(Description of the task): Each line of the listing that includes the string "dropdown" is to be identified and copied.

(Information supplied):
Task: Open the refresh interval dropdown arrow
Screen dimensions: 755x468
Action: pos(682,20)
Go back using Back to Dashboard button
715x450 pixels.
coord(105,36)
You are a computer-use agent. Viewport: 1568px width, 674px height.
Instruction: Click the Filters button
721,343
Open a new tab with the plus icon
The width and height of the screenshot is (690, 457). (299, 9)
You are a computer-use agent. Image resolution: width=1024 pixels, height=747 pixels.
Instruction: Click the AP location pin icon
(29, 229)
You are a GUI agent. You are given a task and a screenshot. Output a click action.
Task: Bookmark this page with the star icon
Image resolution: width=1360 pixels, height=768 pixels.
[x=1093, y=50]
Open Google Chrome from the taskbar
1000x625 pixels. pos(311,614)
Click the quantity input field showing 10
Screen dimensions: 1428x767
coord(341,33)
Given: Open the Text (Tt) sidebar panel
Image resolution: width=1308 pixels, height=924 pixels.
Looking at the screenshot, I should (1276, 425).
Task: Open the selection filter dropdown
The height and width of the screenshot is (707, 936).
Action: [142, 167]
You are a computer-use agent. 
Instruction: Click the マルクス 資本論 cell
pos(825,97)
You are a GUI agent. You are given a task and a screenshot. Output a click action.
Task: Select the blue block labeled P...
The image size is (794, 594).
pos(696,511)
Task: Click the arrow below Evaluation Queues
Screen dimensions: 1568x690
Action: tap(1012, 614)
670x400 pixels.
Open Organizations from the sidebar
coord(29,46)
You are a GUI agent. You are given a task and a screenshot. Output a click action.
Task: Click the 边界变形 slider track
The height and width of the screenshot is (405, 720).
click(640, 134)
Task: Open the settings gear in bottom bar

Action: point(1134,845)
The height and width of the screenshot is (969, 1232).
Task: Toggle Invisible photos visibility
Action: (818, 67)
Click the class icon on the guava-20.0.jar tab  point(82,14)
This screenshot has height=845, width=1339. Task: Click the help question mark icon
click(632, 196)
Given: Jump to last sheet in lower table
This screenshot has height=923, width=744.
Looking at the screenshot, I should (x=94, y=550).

(Answer space):
Task: Open the refresh interval dropdown arrow
Task: Open the selection filter dropdown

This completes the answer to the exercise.